➤ Bizarro-tech
From the Lenovo ThinkPad Tablet winning Laptop’s 2011 Best Tablet title, to Consumer Reports knocking the iPhone 4S for not having a 3D camera, I can’t help but feel that the tech press is having an identity crisis right now.
Since the beginning, they’ve been people really vested in technology speaking to people with a serious passion for technology. It’s why you can have articles about overclocking and liquid cooling. But once technology became popular culture, and Apple cemented itself as the leader of this new, much larger audience, the tech press didn’t want to acknowledge that there had been any change in the industry.
Basically, they failed to accept that they were nerds-talking-to-nerds up until now. Don’t get me wrong, I’m one of those nerds. But, like a good socialized nerd, I know when to stop talking about SSDs and start talking about cocktails at a party. Most pundits covering tech right now still think this party is the one from 10 years ago, and haven’t learned that the conversation needs to change.
This is why we get ridiculous claims about how specs will kill the iPad in the end, or openness of Android will kill it, or the dozens of other things that are of no interest to the non-nerd audience whose huge influx of spending is what’s driving the profits in this industry today will kill it. Or that anything needs to be killed.
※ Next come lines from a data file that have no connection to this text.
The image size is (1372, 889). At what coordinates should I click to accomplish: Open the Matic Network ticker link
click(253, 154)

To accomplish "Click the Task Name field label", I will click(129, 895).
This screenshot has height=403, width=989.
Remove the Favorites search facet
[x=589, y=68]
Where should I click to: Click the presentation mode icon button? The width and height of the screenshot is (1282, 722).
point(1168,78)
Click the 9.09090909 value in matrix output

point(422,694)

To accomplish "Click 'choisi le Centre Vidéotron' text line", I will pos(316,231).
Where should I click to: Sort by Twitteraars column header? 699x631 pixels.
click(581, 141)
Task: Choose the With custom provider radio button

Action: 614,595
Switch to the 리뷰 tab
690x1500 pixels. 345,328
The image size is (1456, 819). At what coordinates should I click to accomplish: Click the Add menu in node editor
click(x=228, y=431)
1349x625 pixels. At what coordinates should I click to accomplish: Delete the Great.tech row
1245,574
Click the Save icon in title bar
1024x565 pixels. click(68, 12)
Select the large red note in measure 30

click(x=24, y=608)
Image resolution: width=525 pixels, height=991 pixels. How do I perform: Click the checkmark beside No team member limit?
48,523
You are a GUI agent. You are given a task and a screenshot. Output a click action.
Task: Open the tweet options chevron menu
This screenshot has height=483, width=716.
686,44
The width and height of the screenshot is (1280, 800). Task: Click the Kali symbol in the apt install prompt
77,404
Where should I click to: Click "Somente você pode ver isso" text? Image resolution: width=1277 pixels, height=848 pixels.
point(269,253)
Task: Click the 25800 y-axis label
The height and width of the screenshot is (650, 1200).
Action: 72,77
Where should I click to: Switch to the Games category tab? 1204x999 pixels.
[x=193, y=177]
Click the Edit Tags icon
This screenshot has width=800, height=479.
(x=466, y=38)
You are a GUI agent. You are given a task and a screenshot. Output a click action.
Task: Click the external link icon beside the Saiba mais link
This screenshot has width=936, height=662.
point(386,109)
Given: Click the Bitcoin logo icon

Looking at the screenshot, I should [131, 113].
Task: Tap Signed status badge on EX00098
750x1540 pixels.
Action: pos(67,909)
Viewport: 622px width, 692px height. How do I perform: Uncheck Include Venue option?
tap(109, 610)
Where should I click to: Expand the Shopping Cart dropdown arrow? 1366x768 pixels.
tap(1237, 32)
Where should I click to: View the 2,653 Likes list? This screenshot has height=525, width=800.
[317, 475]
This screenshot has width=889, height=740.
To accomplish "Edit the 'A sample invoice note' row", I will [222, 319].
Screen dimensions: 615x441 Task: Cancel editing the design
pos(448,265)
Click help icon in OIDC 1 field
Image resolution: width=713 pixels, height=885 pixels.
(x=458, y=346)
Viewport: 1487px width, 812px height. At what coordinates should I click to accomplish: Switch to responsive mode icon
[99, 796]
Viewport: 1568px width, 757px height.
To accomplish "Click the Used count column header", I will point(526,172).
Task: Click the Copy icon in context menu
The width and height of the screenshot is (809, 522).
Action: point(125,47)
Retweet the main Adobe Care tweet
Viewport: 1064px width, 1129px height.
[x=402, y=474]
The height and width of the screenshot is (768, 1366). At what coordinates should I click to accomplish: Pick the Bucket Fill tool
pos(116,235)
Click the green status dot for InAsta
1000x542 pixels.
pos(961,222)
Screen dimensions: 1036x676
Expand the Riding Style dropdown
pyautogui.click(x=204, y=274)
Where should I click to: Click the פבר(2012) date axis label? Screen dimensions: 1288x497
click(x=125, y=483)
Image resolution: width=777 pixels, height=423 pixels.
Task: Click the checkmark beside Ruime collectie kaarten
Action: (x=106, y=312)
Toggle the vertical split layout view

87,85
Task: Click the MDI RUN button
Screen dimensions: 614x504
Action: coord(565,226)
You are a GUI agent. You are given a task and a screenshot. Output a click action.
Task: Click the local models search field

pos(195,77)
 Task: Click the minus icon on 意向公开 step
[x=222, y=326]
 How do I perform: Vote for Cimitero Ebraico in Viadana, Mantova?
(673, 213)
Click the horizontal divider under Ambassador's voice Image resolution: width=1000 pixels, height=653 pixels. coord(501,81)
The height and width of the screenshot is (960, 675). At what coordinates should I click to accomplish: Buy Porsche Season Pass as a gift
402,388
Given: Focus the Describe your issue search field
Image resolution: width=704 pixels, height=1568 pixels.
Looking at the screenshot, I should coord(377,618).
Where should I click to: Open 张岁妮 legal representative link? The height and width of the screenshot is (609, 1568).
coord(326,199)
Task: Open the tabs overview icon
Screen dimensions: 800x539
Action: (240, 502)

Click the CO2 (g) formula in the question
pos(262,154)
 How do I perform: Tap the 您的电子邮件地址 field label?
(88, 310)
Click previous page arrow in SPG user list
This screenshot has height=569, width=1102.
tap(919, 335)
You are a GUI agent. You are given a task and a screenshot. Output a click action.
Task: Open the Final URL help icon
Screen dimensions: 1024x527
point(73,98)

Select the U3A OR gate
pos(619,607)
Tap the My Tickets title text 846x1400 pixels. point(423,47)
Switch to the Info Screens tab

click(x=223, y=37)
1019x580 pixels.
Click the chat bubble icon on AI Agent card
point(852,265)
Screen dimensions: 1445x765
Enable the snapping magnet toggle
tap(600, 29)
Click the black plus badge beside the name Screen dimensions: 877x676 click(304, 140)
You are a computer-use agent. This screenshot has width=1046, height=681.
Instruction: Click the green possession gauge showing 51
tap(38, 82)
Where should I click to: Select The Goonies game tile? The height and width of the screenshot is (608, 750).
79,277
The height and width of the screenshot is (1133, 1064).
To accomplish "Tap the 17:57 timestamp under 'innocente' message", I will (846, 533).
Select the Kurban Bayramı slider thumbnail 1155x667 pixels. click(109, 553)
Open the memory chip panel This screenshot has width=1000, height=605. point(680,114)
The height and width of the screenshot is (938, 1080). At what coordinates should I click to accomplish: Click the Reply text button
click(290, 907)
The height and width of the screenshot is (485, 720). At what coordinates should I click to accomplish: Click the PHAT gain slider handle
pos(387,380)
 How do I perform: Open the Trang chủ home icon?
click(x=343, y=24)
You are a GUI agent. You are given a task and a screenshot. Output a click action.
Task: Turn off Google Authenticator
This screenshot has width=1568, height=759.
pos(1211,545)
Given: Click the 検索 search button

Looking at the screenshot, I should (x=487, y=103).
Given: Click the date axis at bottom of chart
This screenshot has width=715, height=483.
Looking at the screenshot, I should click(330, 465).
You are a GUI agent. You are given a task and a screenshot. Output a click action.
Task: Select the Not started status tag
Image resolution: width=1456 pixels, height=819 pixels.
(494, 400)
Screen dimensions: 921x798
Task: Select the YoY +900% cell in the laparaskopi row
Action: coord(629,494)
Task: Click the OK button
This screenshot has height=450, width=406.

It’s the bitterness of the jock walking into the room and stealing all the attention.
This is the sort of thing that the videogame audience has been struggling with over “causal” gaming, but what happened there was that “gamers” self-identified as the hardcore, and as a powerful niche with purchasing power that shouldn’t be ignored. And as a result, Sony has appeared to move away from their previous digital-lifestyle approach of the PSP to a more hardcore package with the PS Vita. Again, not ignoring the casual market with other PlayStation-branded initiatives, but accepting that the gamer market is different.
What’s missing right now from most of these pundits is that acceptance of being part of the hardcore, and not needing to (or even being the best people to) speak for the broader audiences’ interests.